§ **Instructions for the task**:
Reproduce the records verbatim, from their first line through the line containing "should pyautogui.click(x=681, y=99).".

--

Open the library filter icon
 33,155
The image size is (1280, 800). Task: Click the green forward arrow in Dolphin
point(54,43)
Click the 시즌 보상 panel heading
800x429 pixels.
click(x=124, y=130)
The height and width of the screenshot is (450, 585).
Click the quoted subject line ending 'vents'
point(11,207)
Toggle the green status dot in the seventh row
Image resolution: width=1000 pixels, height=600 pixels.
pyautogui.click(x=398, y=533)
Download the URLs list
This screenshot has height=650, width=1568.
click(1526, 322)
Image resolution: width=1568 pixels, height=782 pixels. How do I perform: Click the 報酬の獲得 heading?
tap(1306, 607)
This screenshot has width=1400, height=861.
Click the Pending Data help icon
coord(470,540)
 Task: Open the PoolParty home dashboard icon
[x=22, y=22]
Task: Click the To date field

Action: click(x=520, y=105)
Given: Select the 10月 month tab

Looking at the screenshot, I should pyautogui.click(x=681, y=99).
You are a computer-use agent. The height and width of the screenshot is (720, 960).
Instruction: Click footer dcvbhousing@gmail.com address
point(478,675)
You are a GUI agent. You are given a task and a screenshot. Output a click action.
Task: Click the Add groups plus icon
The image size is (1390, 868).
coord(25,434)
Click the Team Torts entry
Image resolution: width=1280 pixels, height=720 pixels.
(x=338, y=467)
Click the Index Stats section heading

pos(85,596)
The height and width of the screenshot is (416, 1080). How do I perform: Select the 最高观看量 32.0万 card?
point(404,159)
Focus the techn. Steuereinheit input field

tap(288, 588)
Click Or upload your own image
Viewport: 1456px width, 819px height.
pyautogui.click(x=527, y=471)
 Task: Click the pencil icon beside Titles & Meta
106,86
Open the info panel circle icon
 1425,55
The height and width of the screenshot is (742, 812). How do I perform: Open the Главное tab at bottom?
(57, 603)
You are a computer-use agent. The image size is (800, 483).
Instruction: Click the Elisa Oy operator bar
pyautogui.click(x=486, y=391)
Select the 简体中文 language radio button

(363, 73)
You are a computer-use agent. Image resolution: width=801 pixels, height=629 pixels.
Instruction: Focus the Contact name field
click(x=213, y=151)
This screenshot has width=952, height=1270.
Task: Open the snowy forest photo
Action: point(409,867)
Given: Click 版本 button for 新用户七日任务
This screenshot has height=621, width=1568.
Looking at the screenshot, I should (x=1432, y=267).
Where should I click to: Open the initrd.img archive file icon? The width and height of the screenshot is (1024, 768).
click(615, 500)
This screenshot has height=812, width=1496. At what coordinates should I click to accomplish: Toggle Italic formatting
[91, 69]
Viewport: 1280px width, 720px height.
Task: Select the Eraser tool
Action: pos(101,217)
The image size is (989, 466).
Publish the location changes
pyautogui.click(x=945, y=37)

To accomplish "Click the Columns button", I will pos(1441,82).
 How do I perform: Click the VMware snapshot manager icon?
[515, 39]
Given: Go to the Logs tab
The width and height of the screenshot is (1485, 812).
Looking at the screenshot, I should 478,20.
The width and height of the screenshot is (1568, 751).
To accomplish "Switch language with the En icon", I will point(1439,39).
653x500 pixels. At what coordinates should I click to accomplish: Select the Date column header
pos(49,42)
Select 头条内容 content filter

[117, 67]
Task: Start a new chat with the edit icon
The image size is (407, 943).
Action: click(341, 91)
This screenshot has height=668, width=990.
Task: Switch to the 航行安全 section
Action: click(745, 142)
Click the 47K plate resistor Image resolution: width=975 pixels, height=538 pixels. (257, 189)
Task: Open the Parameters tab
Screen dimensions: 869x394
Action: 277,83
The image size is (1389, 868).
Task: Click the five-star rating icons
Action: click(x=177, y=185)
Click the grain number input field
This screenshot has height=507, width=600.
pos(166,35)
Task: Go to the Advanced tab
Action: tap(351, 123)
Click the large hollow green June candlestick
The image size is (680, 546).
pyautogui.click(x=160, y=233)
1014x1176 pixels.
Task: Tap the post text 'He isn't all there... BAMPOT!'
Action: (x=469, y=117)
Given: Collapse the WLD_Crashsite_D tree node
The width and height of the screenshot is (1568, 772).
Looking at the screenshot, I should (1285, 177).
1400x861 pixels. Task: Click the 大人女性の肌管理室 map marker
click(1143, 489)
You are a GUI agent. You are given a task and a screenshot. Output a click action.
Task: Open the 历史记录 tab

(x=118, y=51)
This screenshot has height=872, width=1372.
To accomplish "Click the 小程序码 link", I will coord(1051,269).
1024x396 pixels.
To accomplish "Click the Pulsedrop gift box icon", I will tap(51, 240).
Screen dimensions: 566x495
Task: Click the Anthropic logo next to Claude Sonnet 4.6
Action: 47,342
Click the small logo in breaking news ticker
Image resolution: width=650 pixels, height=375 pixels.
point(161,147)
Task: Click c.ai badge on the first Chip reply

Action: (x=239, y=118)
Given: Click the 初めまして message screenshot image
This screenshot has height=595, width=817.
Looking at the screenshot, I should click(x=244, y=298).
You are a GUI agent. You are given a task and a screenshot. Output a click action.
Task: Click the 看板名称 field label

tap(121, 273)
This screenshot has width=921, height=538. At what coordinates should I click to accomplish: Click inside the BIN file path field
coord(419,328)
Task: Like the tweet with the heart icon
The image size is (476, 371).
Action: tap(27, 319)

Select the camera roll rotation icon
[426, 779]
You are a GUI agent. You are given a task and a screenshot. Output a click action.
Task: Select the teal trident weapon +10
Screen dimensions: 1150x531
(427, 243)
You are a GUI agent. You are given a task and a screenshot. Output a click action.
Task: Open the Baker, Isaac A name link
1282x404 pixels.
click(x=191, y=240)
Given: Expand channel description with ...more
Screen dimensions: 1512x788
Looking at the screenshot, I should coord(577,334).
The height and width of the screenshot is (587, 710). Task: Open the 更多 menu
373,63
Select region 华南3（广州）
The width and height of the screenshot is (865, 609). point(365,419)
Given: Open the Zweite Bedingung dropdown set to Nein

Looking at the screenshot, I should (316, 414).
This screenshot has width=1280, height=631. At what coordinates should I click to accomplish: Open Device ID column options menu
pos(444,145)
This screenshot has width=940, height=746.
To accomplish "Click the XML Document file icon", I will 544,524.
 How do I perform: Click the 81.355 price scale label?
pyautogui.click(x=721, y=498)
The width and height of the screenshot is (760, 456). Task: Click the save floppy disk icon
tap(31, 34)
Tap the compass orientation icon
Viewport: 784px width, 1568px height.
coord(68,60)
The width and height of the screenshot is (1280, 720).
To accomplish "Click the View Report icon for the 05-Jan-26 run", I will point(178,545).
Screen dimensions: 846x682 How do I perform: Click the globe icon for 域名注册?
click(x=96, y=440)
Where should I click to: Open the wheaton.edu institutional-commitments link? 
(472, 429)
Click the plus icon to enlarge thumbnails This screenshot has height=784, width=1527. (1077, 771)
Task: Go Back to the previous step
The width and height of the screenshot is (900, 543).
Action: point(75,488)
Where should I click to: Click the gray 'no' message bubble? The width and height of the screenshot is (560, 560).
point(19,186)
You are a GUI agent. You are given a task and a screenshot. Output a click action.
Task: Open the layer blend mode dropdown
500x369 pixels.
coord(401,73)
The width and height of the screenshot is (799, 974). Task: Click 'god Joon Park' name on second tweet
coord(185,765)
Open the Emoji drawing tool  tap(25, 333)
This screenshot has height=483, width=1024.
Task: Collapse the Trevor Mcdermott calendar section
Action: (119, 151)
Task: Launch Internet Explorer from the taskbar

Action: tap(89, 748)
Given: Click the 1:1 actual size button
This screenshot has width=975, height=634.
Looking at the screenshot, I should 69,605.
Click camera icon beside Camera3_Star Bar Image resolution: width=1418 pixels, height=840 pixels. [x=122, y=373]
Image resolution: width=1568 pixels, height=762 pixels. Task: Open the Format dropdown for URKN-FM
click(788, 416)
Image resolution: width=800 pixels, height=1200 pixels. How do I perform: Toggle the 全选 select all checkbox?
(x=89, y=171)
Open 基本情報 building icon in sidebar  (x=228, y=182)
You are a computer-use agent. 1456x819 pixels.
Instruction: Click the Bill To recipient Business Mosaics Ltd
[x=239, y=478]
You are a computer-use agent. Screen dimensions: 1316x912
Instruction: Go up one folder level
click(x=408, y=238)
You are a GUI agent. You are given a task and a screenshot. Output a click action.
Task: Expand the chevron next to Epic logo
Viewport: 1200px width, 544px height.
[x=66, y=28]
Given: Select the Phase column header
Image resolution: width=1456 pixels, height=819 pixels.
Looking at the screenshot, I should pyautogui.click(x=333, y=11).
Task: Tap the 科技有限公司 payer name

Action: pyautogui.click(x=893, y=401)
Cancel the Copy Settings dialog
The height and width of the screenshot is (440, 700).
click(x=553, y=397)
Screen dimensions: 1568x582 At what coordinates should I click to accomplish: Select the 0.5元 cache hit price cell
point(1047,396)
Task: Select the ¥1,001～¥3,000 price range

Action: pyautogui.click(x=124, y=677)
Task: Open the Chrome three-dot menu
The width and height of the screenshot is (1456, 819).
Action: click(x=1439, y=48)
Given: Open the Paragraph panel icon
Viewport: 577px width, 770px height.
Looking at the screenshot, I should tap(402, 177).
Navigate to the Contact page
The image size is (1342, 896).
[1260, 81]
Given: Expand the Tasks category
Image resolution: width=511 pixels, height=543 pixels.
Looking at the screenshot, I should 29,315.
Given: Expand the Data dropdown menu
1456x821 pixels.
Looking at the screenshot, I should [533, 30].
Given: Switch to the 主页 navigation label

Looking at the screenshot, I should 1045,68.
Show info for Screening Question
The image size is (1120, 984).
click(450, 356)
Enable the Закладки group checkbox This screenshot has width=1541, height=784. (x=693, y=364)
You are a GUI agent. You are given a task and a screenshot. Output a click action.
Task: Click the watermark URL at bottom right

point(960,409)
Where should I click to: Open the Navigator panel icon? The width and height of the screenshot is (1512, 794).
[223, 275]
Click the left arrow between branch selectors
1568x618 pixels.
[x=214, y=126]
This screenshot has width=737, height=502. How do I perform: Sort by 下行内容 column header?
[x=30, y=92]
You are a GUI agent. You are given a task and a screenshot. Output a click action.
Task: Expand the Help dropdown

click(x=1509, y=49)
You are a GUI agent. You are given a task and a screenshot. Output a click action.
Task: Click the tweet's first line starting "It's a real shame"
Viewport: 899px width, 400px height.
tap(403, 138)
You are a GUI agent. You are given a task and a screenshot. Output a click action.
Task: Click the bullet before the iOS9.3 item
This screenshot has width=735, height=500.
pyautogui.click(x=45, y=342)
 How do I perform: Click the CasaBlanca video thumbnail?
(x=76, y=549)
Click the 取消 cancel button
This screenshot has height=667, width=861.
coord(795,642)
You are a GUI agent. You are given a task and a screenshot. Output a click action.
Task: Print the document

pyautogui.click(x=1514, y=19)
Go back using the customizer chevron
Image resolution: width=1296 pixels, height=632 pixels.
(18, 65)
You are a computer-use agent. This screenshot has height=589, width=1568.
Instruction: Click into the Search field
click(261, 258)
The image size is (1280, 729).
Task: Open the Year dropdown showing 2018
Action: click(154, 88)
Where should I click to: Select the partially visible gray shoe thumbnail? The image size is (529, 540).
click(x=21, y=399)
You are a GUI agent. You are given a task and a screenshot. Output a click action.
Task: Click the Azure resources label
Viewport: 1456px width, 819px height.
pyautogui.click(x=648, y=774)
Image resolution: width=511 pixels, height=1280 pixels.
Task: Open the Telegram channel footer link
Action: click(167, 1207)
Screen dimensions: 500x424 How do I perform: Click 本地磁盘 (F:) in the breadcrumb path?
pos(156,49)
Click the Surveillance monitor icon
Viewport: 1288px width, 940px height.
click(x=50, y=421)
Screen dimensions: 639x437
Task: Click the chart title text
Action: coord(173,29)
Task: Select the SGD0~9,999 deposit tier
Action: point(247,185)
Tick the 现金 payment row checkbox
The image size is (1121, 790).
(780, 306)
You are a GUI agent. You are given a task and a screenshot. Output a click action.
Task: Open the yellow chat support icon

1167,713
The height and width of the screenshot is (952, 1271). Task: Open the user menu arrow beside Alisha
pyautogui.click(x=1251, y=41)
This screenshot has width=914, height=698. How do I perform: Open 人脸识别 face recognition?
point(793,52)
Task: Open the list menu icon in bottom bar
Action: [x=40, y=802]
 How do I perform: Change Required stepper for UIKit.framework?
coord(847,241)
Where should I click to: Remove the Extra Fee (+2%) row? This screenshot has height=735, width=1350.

--

§ **Complete response**:
Open the library filter icon
 33,155
The image size is (1280, 800). Task: Click the green forward arrow in Dolphin
point(54,43)
Click the 시즌 보상 panel heading
800x429 pixels.
click(x=124, y=130)
The height and width of the screenshot is (450, 585).
Click the quoted subject line ending 'vents'
point(11,207)
Toggle the green status dot in the seventh row
Image resolution: width=1000 pixels, height=600 pixels.
pyautogui.click(x=398, y=533)
Download the URLs list
This screenshot has height=650, width=1568.
click(1526, 322)
Image resolution: width=1568 pixels, height=782 pixels. How do I perform: Click the 報酬の獲得 heading?
tap(1306, 607)
This screenshot has width=1400, height=861.
Click the Pending Data help icon
coord(470,540)
 Task: Open the PoolParty home dashboard icon
[x=22, y=22]
Task: Click the To date field

Action: click(x=520, y=105)
Given: Select the 10月 month tab

Looking at the screenshot, I should pyautogui.click(x=681, y=99).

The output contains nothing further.